The sequential order of antineoplastic drugs can also involve unsanctioned use. One is altering sequential drug delivery, and another is no prior treatment in clinical drug priorities. The former example, such as the sequential use of cisplatin followed by ifosfamide, may exacerbate the myelosuppression, neurotoxicity, and nephrotoxicity of ifosfamide. However, research has shown that the concurrent administration of ifosfamide and cisplatin in chemotherapy for ovarian cancer patients can synergistically enhance efficacy (Vanhoefer et al., 2000). In addition, with the latter, for example, there is no prior therapy required for nivolumab. However, a study has shown that nivolumab plus ipilimumab is associated with better survival than chemotherapy-advanced NSCLC patients with varying levels of PD-L1 expression who have not received chemotherapy before (Hellmann et al., 2019).

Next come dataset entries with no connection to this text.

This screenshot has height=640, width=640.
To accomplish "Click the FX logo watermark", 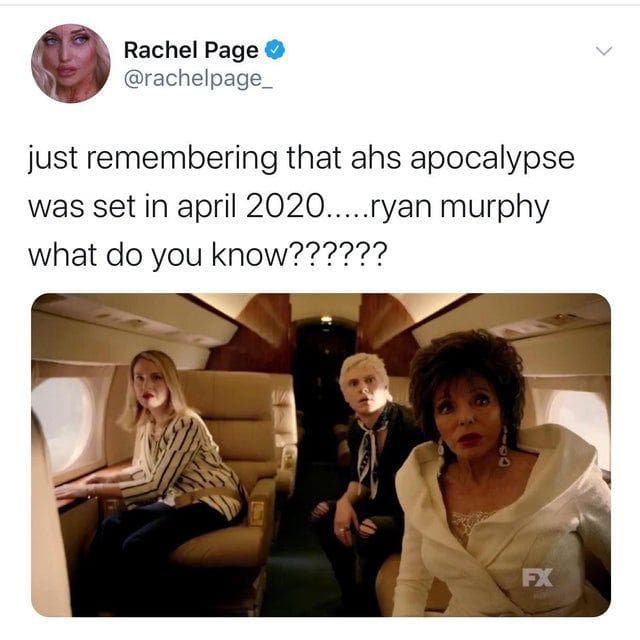I will point(538,578).
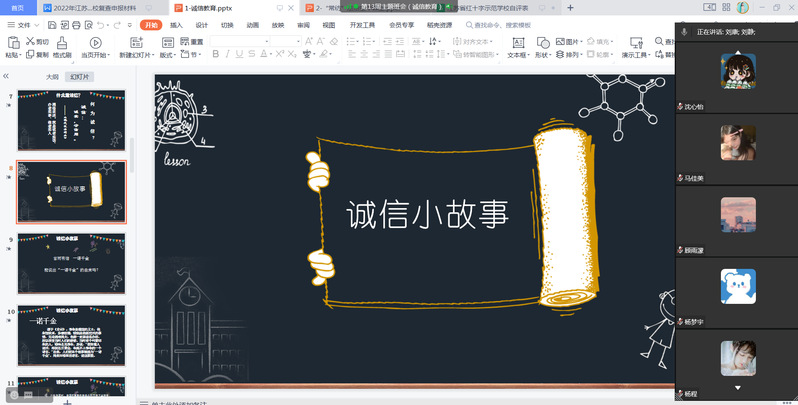Switch to the 大纲 outline view
This screenshot has height=405, width=798.
[x=52, y=76]
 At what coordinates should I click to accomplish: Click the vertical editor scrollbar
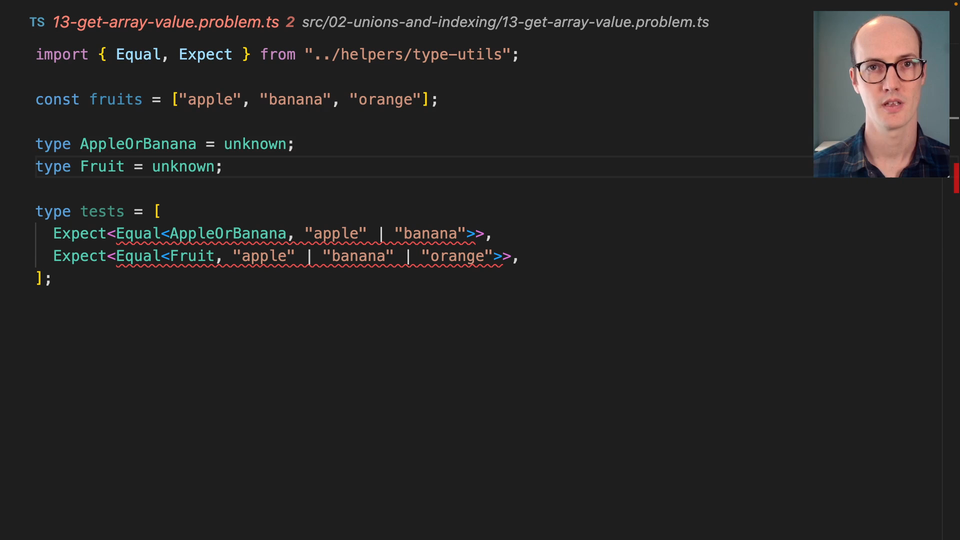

The use of approved anticancer agents beyond their sanctioned clinical purpose could be divided into two sectors: i) additional diagnostic use. For example, carboplatin is mainly used in chemotherapy for ovarian cancer, small-cell lung cancer, non-small-cell lung cancer, head and neck squamous cell cancer, esophageal cancer, seminoma, bladder cancer, and mesothelioma, but it can also be used in skin tests to diagnose whether patients are allergic to carboplatin. The incidence of anaphylactic reactions was 27% for more than seven courses of carboplatin. For more than eight courses of treatment, the cumulative incidence of anaphylactic reactions was 44%. The highest number of carboplatin-induced anaphylactic reactions occurred during the 8th or 9th treatment cycle (Markman et al., 2003). A longer interval between chemotherapy cycles increases the risk of developing carboplatin allergic reactions (Tham et al., 2015). Therefore, it is advised to perform a skin test before the 6th cycle of carboplatin chemotherapy to ascertain the potential risk of a carboplatin allergy (Sliesoraitis and Chikhale, 2005), and ii) added preventive use. Dexrazoxane is used to prevent heart toxicity caused by anthracycline (Saleh et al., 2021), while the leaflet states it is not recommended for patients who have just started using it.

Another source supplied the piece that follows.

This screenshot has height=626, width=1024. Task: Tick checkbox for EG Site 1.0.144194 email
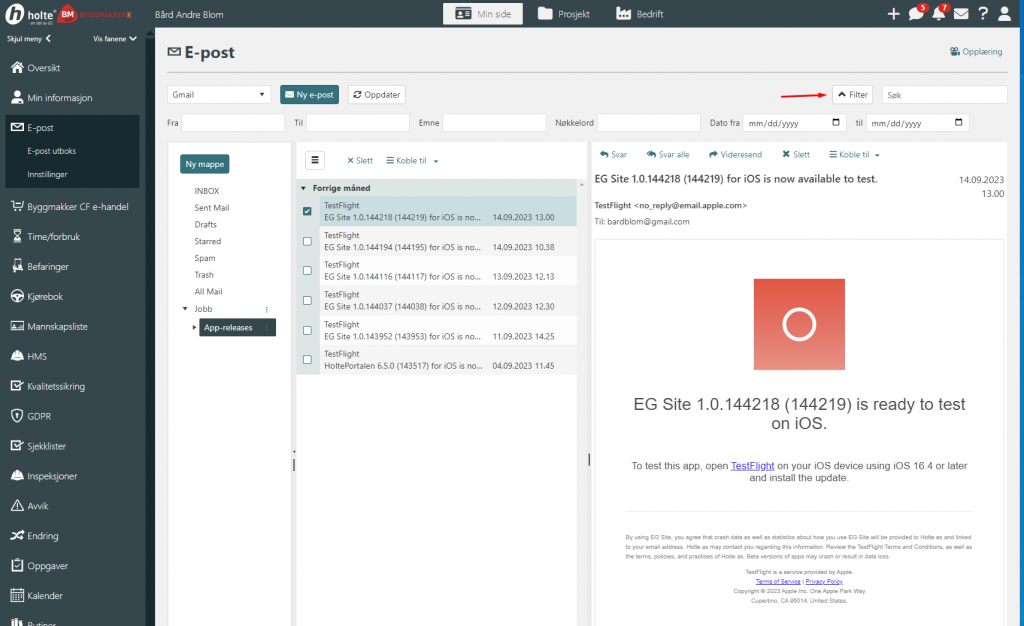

It is generally considered unreasonable to use medications in contraindicated conditions as it may pose risks to a patient’s health. However, there are exceptions, such as the use of doxorubicin and cyclophosphamide in pregnant women, which are typically prohibited. Yet, anthracycline-based chemotherapy regimens have been utilized in pregnant patients with mid/late-stage breast cancer [chemotherapeutic regimens such as fluorouracil, doxorubicin, and cyclophosphamide (FAC regimen)] (Germann et al., 2004; Amant et al., 2012; Loibl et al., 2012; Peccatori et al., 2013). The decision to use medications in contraindicated conditions was based on a prospective single-group study that included 87 patients receiving fluorouracil, doxorubicin, and cyclophosphamide combination chemotherapy during mid/late-stage pregnancy, without any occurrences of stillbirth, spontaneous abortion, or perinatal death. Moreover, the majority of these children did not experience any severe neonatal complications (Murthy et al., 2014).